#### What is required
Check every line of the entries below for "social", and copy the lines that have it.

#### Data records
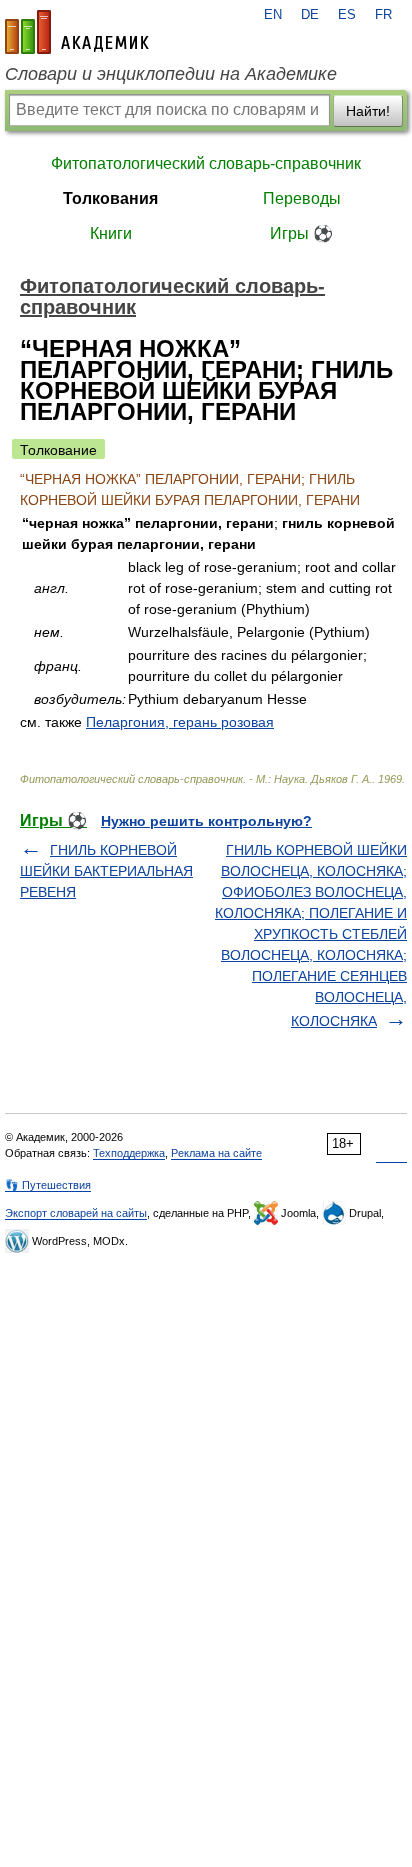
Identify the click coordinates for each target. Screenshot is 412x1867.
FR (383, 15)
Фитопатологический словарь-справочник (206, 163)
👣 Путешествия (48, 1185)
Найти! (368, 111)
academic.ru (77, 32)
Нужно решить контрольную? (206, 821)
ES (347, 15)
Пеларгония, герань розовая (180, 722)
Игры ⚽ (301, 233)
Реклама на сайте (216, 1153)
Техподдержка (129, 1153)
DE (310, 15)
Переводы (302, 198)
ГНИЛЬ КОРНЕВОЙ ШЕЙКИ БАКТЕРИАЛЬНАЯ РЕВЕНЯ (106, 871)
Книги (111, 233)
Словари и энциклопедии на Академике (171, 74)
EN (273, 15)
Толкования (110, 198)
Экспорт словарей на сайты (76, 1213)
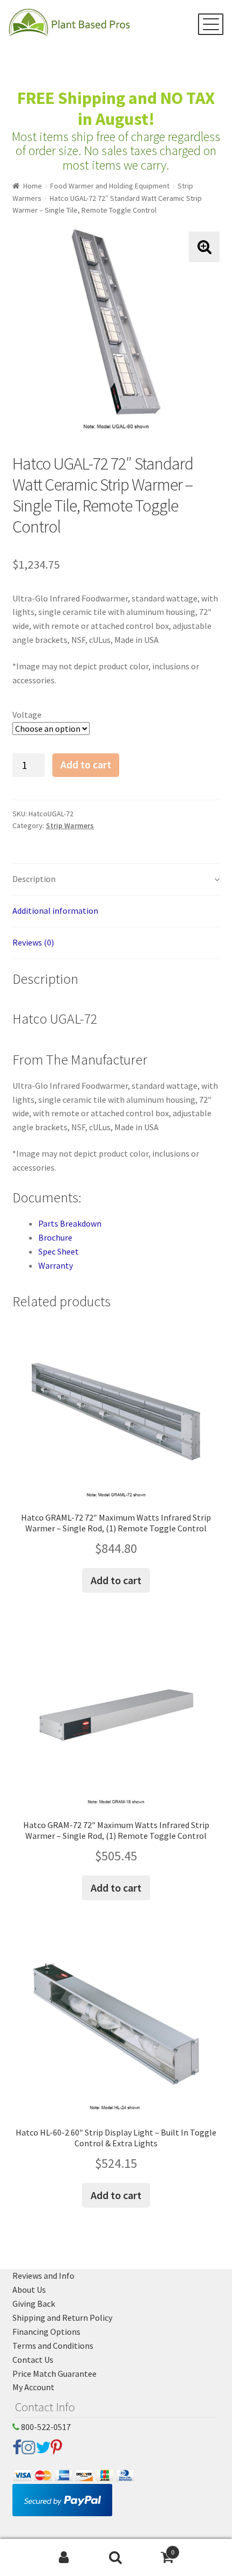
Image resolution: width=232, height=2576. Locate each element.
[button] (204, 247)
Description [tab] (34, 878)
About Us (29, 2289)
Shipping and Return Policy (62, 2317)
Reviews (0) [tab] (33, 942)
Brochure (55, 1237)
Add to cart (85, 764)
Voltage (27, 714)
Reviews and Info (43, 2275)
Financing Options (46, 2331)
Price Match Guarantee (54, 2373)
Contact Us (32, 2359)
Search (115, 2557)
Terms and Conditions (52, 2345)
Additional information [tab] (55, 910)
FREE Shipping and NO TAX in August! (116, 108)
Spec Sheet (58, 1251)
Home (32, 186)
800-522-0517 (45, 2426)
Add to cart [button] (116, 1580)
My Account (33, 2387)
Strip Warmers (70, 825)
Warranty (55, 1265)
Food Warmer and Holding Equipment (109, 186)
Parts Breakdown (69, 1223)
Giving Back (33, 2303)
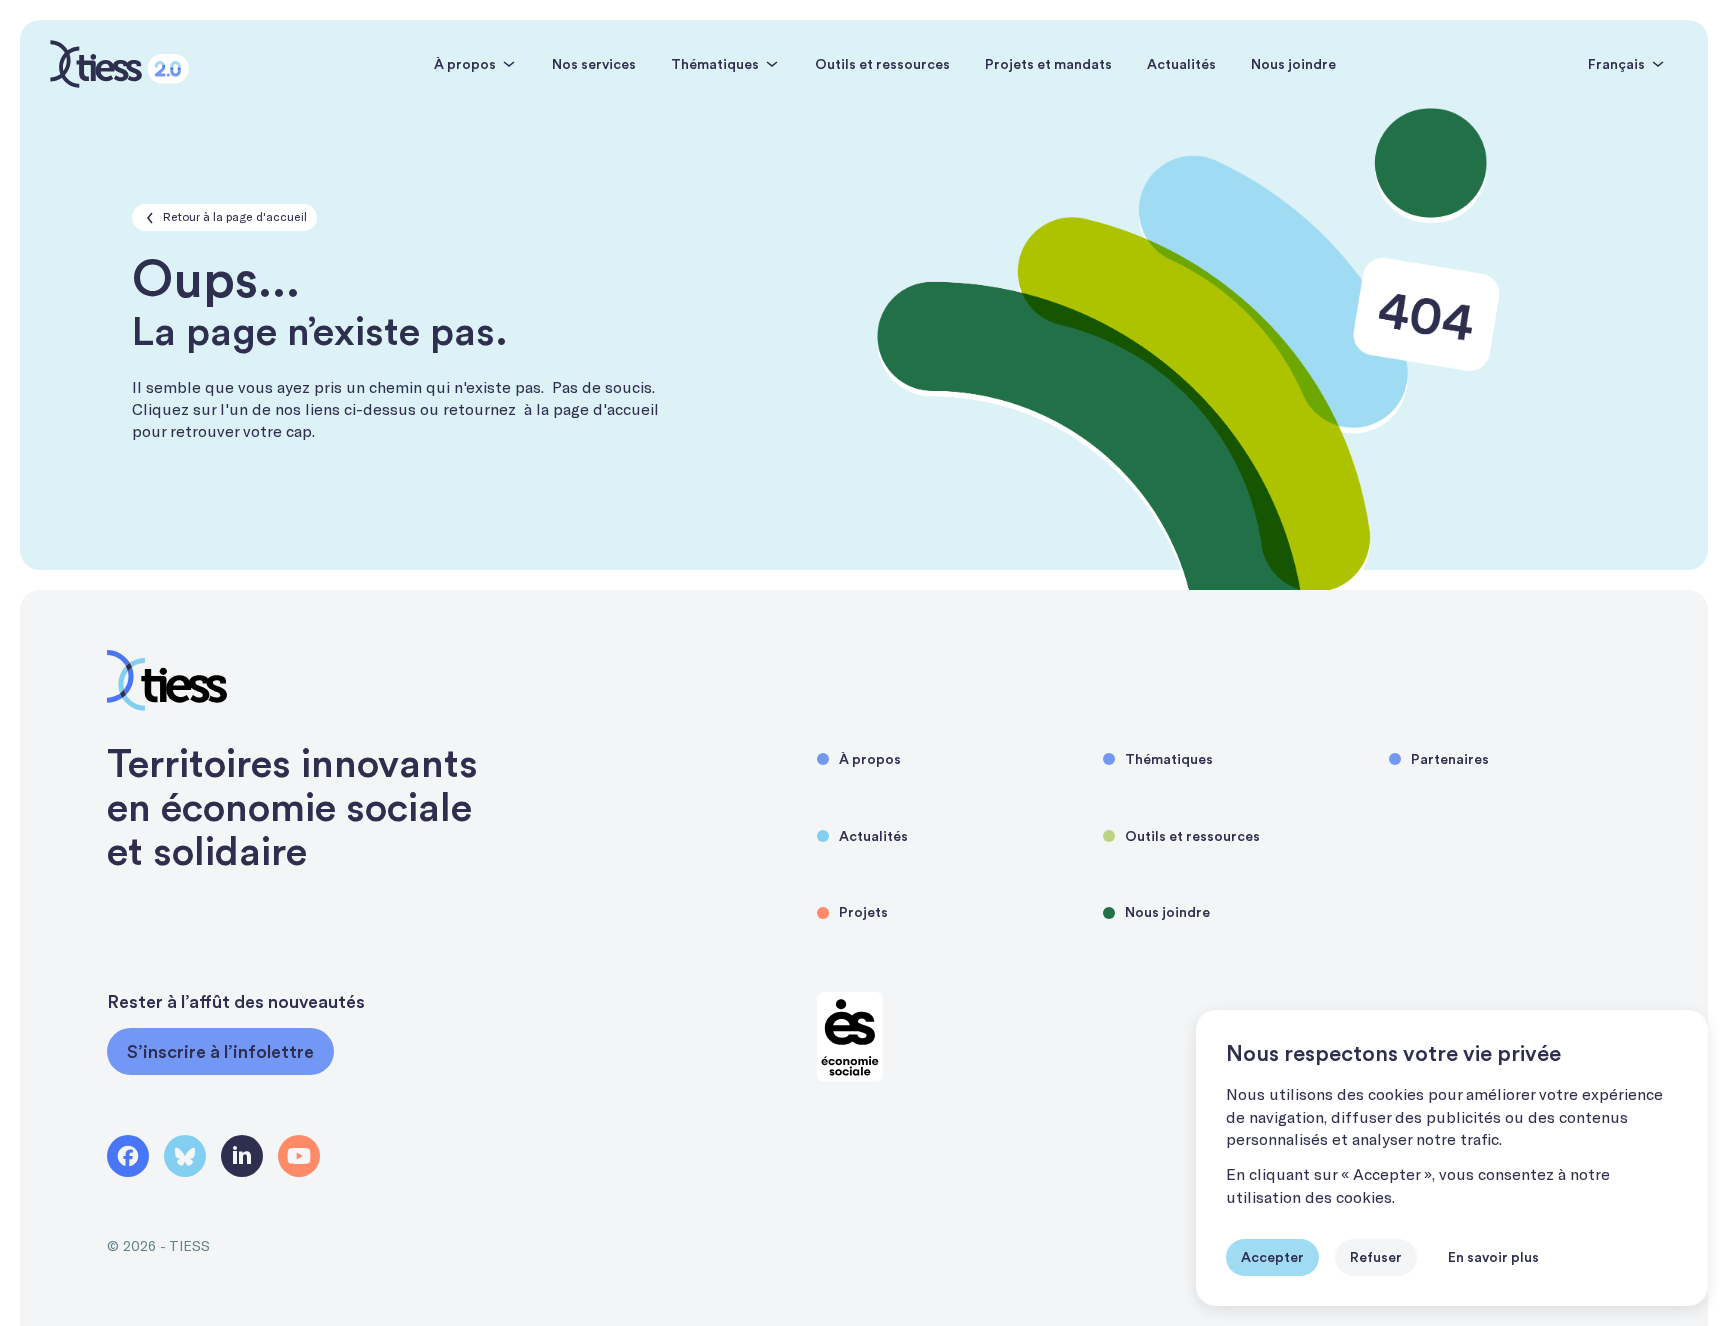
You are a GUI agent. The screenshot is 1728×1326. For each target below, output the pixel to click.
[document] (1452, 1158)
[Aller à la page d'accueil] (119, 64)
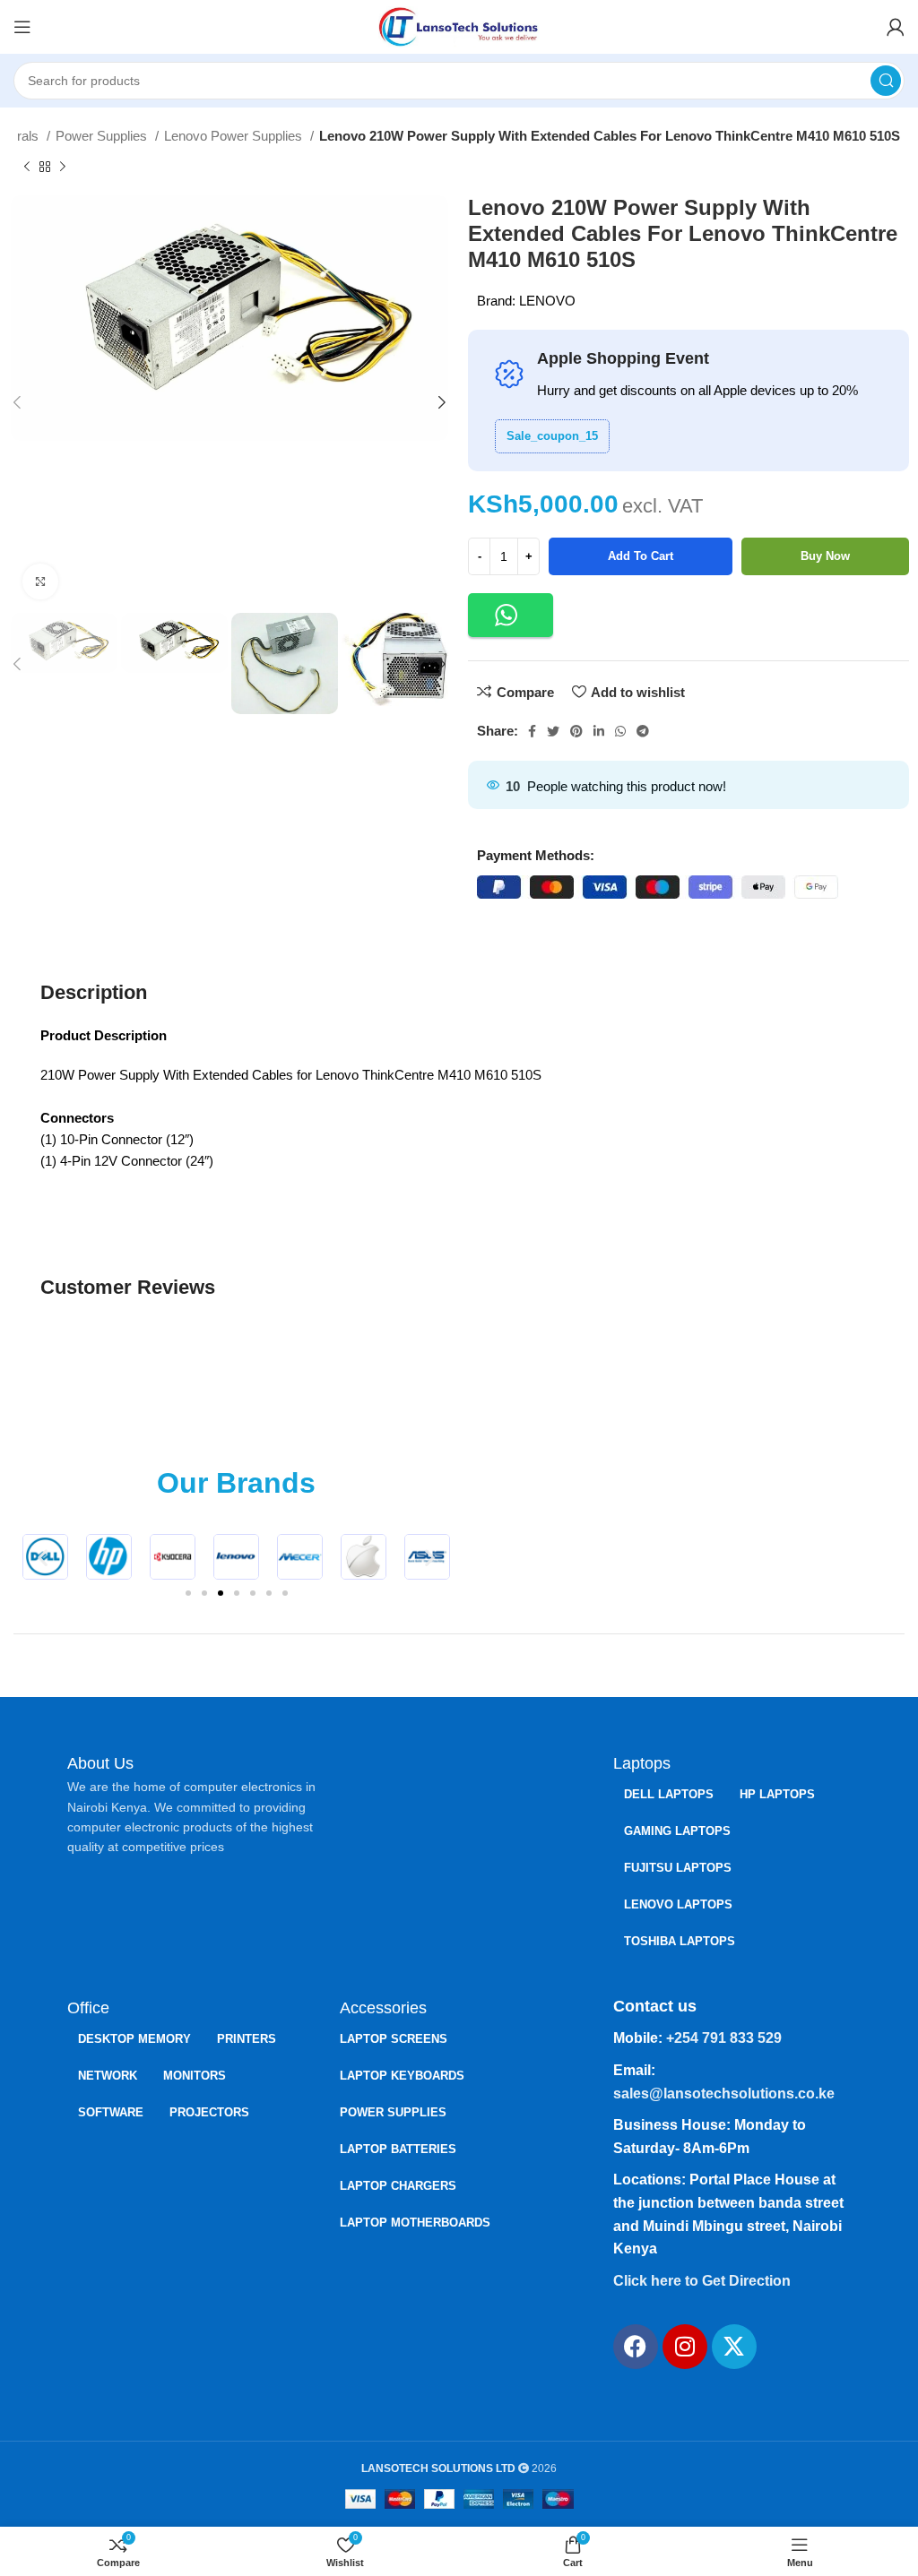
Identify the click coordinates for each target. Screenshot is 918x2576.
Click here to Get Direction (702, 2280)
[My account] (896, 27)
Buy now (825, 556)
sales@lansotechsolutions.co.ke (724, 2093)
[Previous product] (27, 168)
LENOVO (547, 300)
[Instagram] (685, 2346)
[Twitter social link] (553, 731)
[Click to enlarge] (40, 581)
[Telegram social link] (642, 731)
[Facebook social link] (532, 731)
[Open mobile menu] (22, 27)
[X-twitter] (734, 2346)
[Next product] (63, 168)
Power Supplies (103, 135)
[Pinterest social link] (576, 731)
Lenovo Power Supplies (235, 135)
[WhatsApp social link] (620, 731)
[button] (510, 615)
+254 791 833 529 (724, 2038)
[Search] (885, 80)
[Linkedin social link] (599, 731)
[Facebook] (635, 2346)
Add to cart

#### Written reply
[Twitter social link] (553, 731)
[Telegram social link] (642, 731)
[Facebook social link] (532, 731)
[Pinterest social link] (576, 731)
[WhatsApp social link] (620, 731)
[Linkedin social link] (599, 731)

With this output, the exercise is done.